Baranidharan Raman, a team leader who has made a career of scrutinizing scent detection in locusts, explained that the species was picked for the role of sapper as it has an “extremely well developed” flair for scent detection.
“They can smell a new odor that comes into the environment within a few hundred milliseconds,” he told Popular Science.
Raman said that locusts have a primitive neurological system that makes it easier to control them; better than dogs, thought by many to be the world’s best trainable sniffers.
To tame the locusts, researchers have developed techniques allowing for the guiding of the insects to a specific location, distinguishing the scent, if any, of an explosive, and then transmitting the data to human, or machine, controllers.
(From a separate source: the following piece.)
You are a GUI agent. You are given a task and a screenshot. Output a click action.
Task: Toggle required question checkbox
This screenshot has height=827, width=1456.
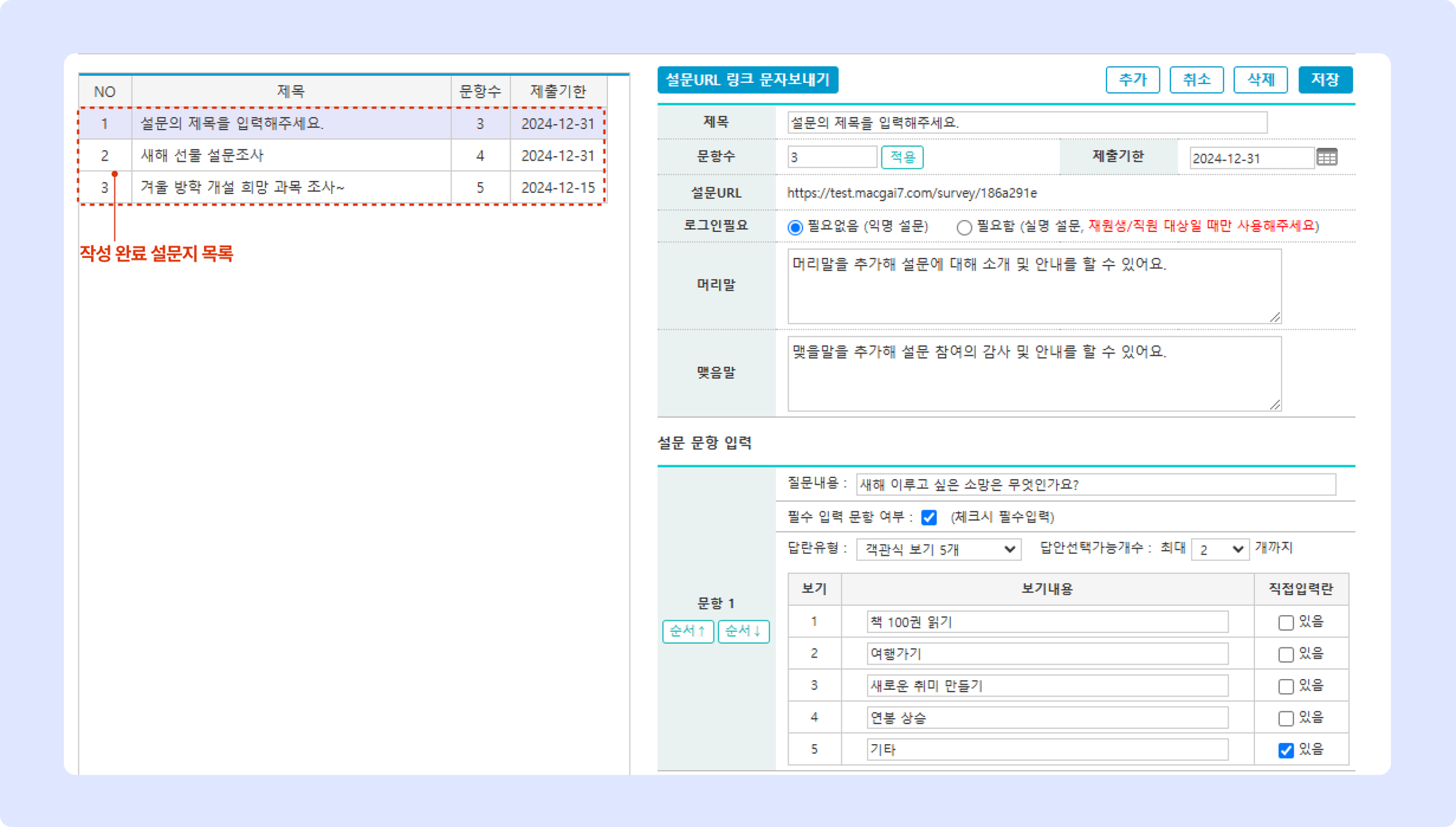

Researchers first covered a locust’s wings with a biocompatible silk that reacts to light by generating heat. To force the bug to move in a given direction, a laser was used. Having entered the area of a beam, the subject insect begins to travel in the opposite direction.
"We can do a surgery on [the locusts] and implant these electrodes into their brain," he said to St. Louis Public Radio. "Within a few hours, they can recover and they can walk and behave as if nothing had happened."
And finally, to retrieve the data, a locust is surgically equipped with a tiny backpack-like gadget that transmits the information to controllers.
Raman cautions that the technology is currently not yet functional, but predicts that a prototype will be tested within a two-year period.